Семеныч присел на скамейку-качели, подвешенную на пластмассовых, экологически чистых цепях, и подумал о том, что, в сущности, нет никакой разницы между им-детсадовцем на качелях и им-нынешним.

Вернее, разница, конечно, есть, но она слишком мала по сравнению с прожитым временем. Точнее сказать, разница в основном (да вся, практически) количественная. Количество килограммов, морщин, долларов. Вот и всё.

Как маленький таракан и большой таракан.

Он опять вспомнил чернодырскую тюремную камеру. Вот где простор-то был! Простор мысли. Обостренность разума.

Чем замкнутее и ограниченнее физическое пространство вокруг человека, тем шире горизонт его мысли. Почему убогая, нищая, гразная, утопающая в воровстве Россия так богата интеллектом? Его откачивают, уничтожают, гнобят, а он всё есть и есть. И почему такая богатая и благополучная Америка так, извините, дебильна? (Относительно своих собственных мозгов, конечно.)

Наверное, потому же, почему и лучше думается в тюрьме. Слишком хорошо, наверное, у них. А у нас наоборот. Потому-то и простор мысли получается.

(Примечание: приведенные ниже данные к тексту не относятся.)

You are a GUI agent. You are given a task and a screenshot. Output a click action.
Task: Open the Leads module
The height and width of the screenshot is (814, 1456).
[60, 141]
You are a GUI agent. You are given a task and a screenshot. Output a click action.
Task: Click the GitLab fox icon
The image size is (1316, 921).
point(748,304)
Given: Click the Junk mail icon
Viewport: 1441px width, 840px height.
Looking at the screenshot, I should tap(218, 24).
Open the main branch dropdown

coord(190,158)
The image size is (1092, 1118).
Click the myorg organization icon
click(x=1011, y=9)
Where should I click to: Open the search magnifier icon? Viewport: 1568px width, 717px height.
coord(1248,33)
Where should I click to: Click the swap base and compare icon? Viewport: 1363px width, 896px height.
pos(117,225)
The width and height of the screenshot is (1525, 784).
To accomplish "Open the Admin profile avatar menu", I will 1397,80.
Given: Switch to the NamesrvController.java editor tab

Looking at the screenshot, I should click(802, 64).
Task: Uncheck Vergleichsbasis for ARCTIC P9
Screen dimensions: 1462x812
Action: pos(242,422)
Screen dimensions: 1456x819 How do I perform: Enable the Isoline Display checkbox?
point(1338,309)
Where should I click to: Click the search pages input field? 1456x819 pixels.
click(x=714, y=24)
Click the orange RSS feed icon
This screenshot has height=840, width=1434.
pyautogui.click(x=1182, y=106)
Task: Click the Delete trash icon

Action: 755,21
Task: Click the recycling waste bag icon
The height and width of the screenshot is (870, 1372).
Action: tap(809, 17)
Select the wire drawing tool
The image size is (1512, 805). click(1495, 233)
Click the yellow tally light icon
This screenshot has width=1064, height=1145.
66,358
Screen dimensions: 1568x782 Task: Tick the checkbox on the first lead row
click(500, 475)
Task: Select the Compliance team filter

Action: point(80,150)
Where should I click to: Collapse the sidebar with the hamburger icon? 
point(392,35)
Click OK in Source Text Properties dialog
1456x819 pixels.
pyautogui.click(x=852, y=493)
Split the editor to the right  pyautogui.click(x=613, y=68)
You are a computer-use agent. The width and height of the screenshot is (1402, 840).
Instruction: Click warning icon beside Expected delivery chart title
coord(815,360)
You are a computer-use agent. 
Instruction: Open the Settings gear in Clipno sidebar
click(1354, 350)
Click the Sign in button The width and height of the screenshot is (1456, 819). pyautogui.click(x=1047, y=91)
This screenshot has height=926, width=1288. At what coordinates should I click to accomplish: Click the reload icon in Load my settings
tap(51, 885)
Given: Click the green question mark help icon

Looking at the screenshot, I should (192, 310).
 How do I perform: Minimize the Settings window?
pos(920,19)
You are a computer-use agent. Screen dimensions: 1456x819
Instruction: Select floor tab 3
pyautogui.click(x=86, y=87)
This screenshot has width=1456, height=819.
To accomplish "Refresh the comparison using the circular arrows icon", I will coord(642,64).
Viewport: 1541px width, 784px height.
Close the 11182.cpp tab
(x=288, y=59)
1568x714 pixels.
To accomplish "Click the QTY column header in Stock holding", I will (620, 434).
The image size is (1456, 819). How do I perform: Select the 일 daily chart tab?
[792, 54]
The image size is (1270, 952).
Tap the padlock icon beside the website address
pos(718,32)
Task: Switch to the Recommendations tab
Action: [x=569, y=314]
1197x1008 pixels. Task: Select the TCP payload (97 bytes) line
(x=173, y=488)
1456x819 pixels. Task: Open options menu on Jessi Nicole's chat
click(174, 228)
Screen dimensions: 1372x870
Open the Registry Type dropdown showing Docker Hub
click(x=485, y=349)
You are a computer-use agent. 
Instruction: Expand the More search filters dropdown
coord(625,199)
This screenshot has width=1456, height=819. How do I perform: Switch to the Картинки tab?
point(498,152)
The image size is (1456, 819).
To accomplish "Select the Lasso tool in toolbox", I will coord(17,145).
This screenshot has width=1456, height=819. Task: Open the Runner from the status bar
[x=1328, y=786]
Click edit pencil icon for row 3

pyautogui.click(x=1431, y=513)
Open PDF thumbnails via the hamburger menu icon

Семеныч встал и побрел дальше.

Можно отметить, что вот как это так, мол, гавайский Семеныч, а всё о России? Так ведь, наверное, понятно,что глубоко русский человек Леон Семенович Бляхер останется таковым хоть на Марсе. Поживший в России навсегда остается русским.

Тюрьма народов. Заповедник мысли. Страна непуганых чиновников.

Семеныч незлобиво выругался по-гавайски. Он не заметил, как его босая нога задела что-то, слегка выступающее из земли. Семеныч нагнулся и увидел что-то, слегка напоминающее горлышко закопанного в грунт сосуда.

Сначала он подумал, что это, наверное, бутылка с пивом, закопанная каким-нибудь туристом для охлаждения и после забытая. Но потом вспомнил где находится и подумал: "На кой леший закапывать, когда карманных холодильников полнo?"